The Resazurin Test is a rapid, indirect method used to assess the microbial quality of milk by measuring the activity of bacteria present in the sample. It’s based on the reduction of a dye (resazurin) by bacterial metabolism, which causes a color change that correlates with microbial load. This test is particularly useful for evaluating raw milk freshness and hygiene at farms, collection centers, or processing plants. Here’s a detailed explanation:
Microbial Quality: Estimates bacterial contamination, indicating milk freshness and storage conditions.
Hygiene Check: Reflects milking and handling practices.
Screening Tool: Quickly identifies milk that may spoil prematurely or fail stricter microbial standards.
Resazurin is a redox-sensitive dye that starts as blue in its oxidized form. When added to milk, metabolically active bacteria reduce it through respiration or fermentation:
Blue (oxidized) → Pink (partially reduced, resorufin) → Colorless (fully reduced, dihydroresorufin).
The rate and extent of color change depend on the number and activity of bacteria. Higher bacterial loads reduce the dye faster, signaling poorer milk quality.
Sample Collection:
Take a representative sample of raw milk (e.g., 10 mL) from a well-mixed source (e.g., bulk tank).
Equipment:
Sterile test tubes or vials.
Resazurin solution (typically 0.005-0.01% w/v, prepared fresh or stabilized).
Water bath or incubator (37°C/98.6°F).
Pipettes and a comparator (optional, for color standards).
Steps:
Add a fixed volume of resazurin solution (e.g., 1 mL) to 10 mL of milk in a test tube.
Mix gently to ensure even distribution.
Incubate at 37°C (body temperature, optimal for bacterial activity).
Observe color change at set intervals (e.g., 10 minutes, 1 hour, or 3 hours, depending on protocol).
Observation:
Compare the color to a standard chart or scale (e.g., Lovibond comparator or visual guide).
10-Minute Test:
Quick screening; assesses very high bacterial loads.
Blue: Excellent quality.
Pink: Moderate quality.
Colorless: Poor quality.
1-Hour or 3-Hour Test:
More sensitive; used for detailed grading.
Color assessed after longer incubation (e.g., 1 hour often correlates with TBC standards).
Blue (Unchanged): Very low bacterial activity (<50,000 CFU/mL), excellent quality.
Blue-Purple: Low activity (50,000-200,000 CFU/mL), good quality.
Pink: Moderate activity (200,000-1,000,000 CFU/mL), fair quality.
Colorless: High activity (>1,000,000 CFU/mL), poor quality.

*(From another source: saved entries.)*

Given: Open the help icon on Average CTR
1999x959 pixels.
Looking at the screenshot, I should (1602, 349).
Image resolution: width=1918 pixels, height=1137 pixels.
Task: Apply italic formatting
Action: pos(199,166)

Note: Exact CFU correlations vary by milk type, temperature, and test duration; calibration with plate counts is needed for precision.
Bacterial Load:
Higher counts (e.g., >10⁶ CFU/mL) reduce the dye quickly.
Psychrotrophs (e.g., Pseudomonas) may reduce slower if incubated at 37°C vs. their optimal cold growth.
Milk Condition:
Fresh milk (stored <4°C) shows slower reduction.
Spoiled milk (high acidity) accelerates reduction due to active bacteria.
Non-Bacterial Factors:
Somatic cells (e.g., from mastitis) can reduce the dye slightly.
Milk enzymes or leukocytes may interfere, though less significantly.
Temperature:
Incubation at 37°C speeds up bacterial metabolism; colder temps slow the test.
Farm Level: Monitors hygiene and cooling efficiency.
Collection Centers: Screens raw milk before transport, especially in regions without advanced labs.
Processing Plants: Part of platform testing to reject heavily contaminated milk.
Rapid: 10-minute version gives quick results; 1-3 hours still faster than plate counts (48 hours).
Simple: Minimal equipment (dye, tubes, incubator).
Cost-Effective: Affordable for small-scale operations.
Indirect: Measures bacterial activity, not exact counts; doesn’t identify pathogens.
Sensitivity: May miss low-level contamination or slow-growing bacteria.
Interference: Non-microbial reduction (e.g., by somatic cells) can skew results.
Subjectivity: Color interpretation varies without a comparator.
Total Bacterial Count (TBC): Rough correlation; e.g., pink after 1 hour often aligns with >200,000 CFU/mL.
COB/Alcohol Tests: High bacterial activity (colorless resazurin) often precedes protein instability.
pH/Acidity: Faster dye reduction aligns with lower pH (<6.6) from spoilage.
Scenario: 10 mL milk + 1 mL resazurin, incubated 1 hour at 37°C.
Result: Stays blue—excellent quality, accepted.
Alternative: Turns pink—fair quality, flagged for further testing; colorless—rejected.